CONSIGNE: Selon l'extrait sur la mifépristone, pour quelle raison les avocats des plaignants jugent-ils « arbitraires » les assouplissements décidés par la FDA ? Répondez en une à trois phrases.

Ils n'ont "pas identifié parmi leurs milliers d'adhérents ne serait-ce qu'un seul médecin ayant été obligé de réaliser un avortement au cours des décennies pendant lesquelles la mifépristone a été sur le marché", souligne dans ses arguments écrits la conseillère juridique de l'administration Biden, Elizabeth Prelogar. Les plaignants ne citent nommément que sept médecins, pour lesquels "les changements par la FDA des conditions d'utilisation pourraient marginalement augmenter le risque" de devoir soigner une femme victime de complications à la suite de l'absorption de mifépristone, relève-t-elle.
Des risques pour les patientes ?
L'administration Biden et le laboratoire affirment également que la FDA a suivi les procédures en vigueur et qu'aucun élément scientifique ne démontre un risque accru pour les patientes. Les avocats des plaignants dénoncent au contraire des assouplissements "arbitraires", estimant que la FDA aurait dû, avant de "supprimer des précautions cruciales", évaluer globalement les éventuels risques supplémentaires pour la santé des femmes qui pourraient en résulter.
En conséquence, poursuivent-ils, ces praticiens se retrouvent confrontés au risque de devoir traiter d'éventuelles complications dues à la mifépristone "bien que ce type de participation à un avortement choisi porte atteinte à leur conscience et les lèse à d'autres égards", assurent-ils. Près des deux tiers des avortements (63%) aux Etats-Unis en 2023 ont été réalisés par voie médicamenteuse, a indiqué la semaine dernière l'institut Guttmacher, un centre de recherche spécialisé.
Soutien de Joe Biden
Quand la Cour suprême statuera, "elle devra soit décider d'ignorer la FDA en rétablissant des obstacles superflus à l'accès à la mifépristone ou de respecter les preuves scientifiques de sa sûreté et de son efficacité", affirme l'institut, qui défend le droit à l'IVG. La décision de la Cour est attendue d'ici le 30 juin.
L'administration Biden "continuera à soutenir la validation et la classification par la FDA de la mifépristone comme sûre et efficace et nous continuerons à combattre les attaques sans précédent contre la liberté des femmes de prendre leurs propres décisions en ce qui concerne leur santé", a déclaré lundi la porte-parole de la Maison Blanche, Karine Jean-Pierre.
Joe Biden a fait de la protection du droit à l'avortement un axe de sa campagne pour l'élection présidentielle de novembre face à son prédécesseur républicain Donald Trump, dont les nominations à la Cour suprême ont abouti au revirement de jurisprudence de juin 2022.

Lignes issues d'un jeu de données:
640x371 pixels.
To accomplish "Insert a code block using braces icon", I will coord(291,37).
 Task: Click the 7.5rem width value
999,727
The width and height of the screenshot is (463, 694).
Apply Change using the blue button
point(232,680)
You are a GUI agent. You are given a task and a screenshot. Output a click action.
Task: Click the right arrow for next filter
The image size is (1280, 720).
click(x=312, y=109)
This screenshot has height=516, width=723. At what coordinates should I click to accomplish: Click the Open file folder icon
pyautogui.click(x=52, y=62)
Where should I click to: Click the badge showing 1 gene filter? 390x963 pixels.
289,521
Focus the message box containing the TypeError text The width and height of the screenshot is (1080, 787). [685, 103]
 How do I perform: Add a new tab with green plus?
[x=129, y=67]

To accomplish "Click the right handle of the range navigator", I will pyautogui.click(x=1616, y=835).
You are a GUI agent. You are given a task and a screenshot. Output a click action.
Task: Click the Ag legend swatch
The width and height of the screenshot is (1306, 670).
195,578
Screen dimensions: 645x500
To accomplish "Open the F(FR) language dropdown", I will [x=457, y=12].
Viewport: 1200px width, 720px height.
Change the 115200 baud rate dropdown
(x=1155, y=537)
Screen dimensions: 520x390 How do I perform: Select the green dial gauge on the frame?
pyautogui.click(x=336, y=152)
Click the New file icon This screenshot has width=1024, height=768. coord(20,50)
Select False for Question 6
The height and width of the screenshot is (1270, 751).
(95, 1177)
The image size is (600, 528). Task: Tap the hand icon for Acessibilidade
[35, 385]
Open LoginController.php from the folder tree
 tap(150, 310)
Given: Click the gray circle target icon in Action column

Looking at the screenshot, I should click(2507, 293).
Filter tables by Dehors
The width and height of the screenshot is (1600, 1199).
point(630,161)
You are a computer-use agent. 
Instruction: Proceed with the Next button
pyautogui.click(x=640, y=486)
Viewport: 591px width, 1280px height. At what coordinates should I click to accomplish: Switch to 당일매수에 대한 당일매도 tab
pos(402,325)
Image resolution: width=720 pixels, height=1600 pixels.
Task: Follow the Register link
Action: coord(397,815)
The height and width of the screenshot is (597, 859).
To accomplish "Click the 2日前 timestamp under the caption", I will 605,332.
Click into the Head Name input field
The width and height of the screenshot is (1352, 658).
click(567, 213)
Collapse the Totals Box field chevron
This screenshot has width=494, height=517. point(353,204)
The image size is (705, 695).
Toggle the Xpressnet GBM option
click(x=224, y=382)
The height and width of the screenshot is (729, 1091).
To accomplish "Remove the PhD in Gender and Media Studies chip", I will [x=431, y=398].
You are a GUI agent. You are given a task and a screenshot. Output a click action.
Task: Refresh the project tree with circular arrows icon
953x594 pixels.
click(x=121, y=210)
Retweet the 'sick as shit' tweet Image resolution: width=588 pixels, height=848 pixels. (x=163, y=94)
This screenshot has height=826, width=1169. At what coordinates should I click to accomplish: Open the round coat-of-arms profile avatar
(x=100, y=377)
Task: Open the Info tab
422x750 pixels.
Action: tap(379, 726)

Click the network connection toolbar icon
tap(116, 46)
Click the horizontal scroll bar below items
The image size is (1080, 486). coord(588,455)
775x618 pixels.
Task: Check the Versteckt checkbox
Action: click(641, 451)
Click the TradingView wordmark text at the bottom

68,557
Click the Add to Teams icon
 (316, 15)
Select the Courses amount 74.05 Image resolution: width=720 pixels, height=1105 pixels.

RÉPONSE RÉDIGÉE: Les avocats des plaignants estiment que la FDA aurait dû, avant de « supprimer des précautions cruciales », évaluer globalement les éventuels risques supplémentaires pour la santé des femmes qui pourraient en résulter.